Monday, March 29, 2010

Happy Passover

3/29/2010—Tonight is the Seder. Not having or attending a Seder is one of the most noticeable changes in my newly secular life. I feel a little like those First Century Jewish followers of Jesus eating pork shortly after his death.

The odd thing about this absence is that Passover probably is one of the religious ceremonies that secularism in America should celebrate. The Exodus story has been an inspiration to the oppressed for thousands of years. Its message is that reality is somehow on the side of the downtrodden. Or, as Martin Luther King Jr. once said, the moral arc of the universe is long, but it bends toward justice. Unfortunately, we don’t have the right context for a ceremony yet. (The Obama White House has something close, but if you read the stories, you heard about the gefilte fish.
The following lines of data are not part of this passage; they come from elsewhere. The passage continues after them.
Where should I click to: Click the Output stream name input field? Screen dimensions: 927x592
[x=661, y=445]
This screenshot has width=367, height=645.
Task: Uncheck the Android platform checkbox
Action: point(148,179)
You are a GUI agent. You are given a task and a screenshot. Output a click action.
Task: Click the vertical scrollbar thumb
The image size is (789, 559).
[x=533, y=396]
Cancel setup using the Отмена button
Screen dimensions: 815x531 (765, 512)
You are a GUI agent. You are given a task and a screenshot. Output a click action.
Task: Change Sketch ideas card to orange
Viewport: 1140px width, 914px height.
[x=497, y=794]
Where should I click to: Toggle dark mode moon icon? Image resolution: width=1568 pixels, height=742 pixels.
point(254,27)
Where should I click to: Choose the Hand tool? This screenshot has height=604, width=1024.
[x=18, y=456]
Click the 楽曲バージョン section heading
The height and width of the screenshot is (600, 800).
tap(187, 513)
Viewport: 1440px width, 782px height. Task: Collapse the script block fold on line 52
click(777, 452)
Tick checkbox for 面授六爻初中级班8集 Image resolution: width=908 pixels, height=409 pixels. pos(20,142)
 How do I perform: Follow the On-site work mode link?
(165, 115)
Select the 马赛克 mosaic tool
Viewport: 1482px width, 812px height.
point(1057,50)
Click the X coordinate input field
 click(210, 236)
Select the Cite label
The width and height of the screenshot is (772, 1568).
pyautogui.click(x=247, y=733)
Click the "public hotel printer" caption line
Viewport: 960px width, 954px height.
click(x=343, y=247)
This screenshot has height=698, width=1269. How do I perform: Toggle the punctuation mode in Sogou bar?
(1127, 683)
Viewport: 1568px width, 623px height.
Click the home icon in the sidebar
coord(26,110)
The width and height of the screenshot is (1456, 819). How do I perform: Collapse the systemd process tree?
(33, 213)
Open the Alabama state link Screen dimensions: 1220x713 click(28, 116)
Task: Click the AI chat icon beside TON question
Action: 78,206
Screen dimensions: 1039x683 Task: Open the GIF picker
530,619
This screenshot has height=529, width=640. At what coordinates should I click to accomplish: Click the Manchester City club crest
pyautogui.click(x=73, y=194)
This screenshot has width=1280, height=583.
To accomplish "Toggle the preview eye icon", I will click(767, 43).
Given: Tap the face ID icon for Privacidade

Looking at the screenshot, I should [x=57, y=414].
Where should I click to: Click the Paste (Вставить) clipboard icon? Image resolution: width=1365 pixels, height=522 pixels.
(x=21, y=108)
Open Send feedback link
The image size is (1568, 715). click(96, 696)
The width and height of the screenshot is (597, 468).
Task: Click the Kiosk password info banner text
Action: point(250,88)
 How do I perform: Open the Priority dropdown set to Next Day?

I hate references to Jewish foods around holidays. It robs the holiday of its meaning.)

The other memorable aspect of Passover is the fact that God only remembers the Hebrew slaves when he hears them. The philosopher Peter Singer has raised the question whether we owe the poor far away the same duty we owe our neighbors closer by. (I think he says yes). But the Passover story suggests that we are stimulated in our empathy by the direct presence of the suffering of the other. (In the story, Moses as well acts only in the direct presence of suffering.)

To everyone, then, a happy Passover.